-- Data extract --
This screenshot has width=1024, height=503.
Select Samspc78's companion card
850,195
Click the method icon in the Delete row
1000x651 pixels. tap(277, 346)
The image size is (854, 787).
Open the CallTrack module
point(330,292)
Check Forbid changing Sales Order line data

---

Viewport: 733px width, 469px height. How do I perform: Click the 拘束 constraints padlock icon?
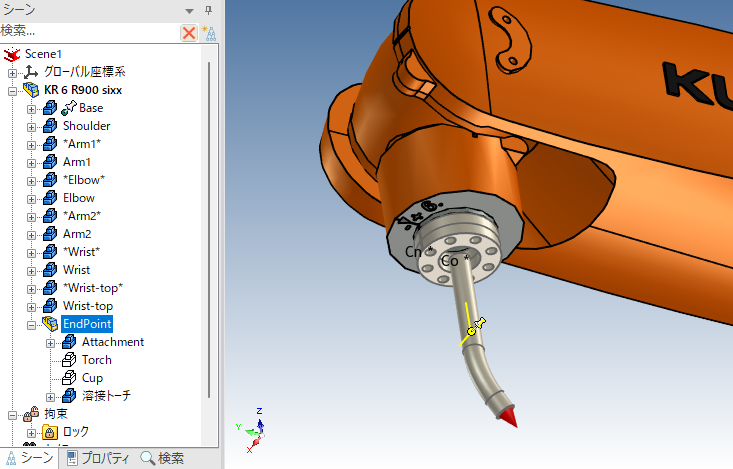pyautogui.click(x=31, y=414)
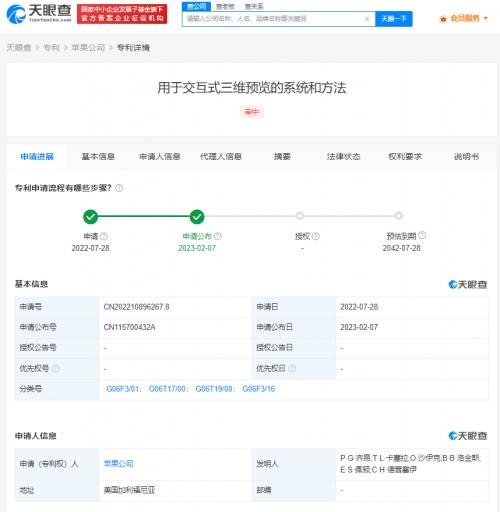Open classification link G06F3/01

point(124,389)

==

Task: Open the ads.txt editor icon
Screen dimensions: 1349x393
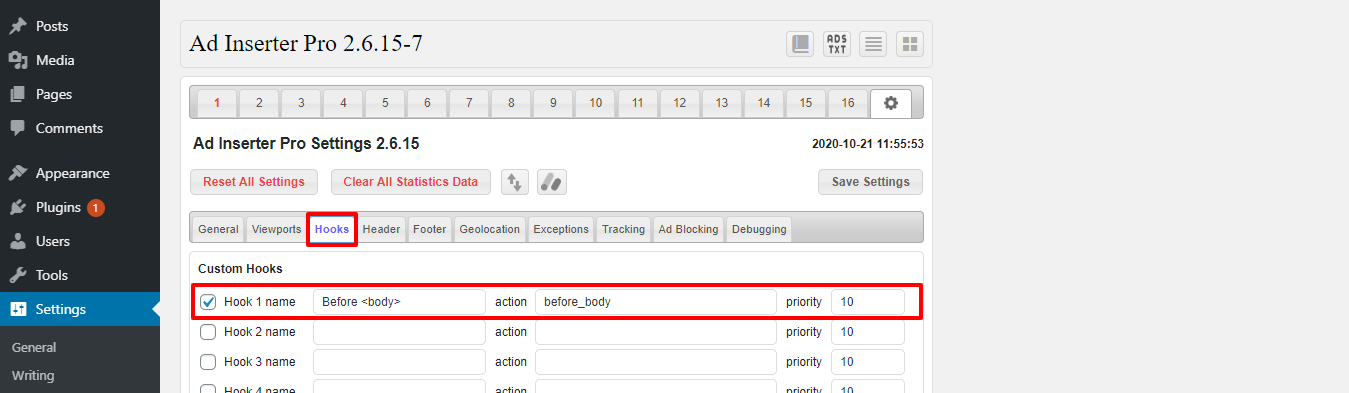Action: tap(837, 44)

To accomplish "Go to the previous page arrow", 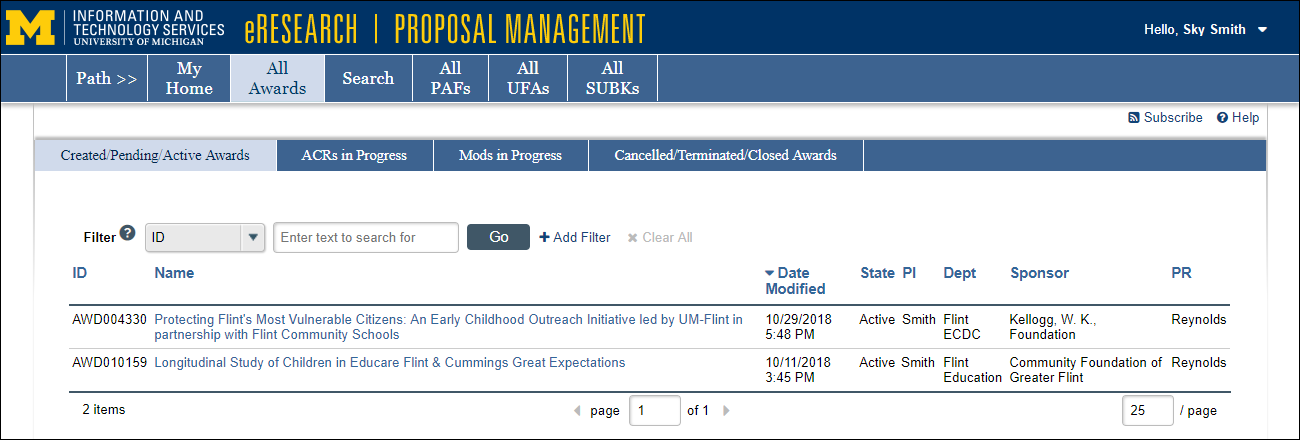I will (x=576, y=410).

-- Required work --
Reproduce the data verbatim, everything from the line containing "This screenshot has width=1024, height=503." down to the line containing "Check Forbid changing Sales Order line data", both lines included.

-- Final result --
This screenshot has width=1024, height=503.
Select Samspc78's companion card
850,195
Click the method icon in the Delete row
1000x651 pixels. tap(277, 346)
The image size is (854, 787).
Open the CallTrack module
point(330,292)
Check Forbid changing Sales Order line data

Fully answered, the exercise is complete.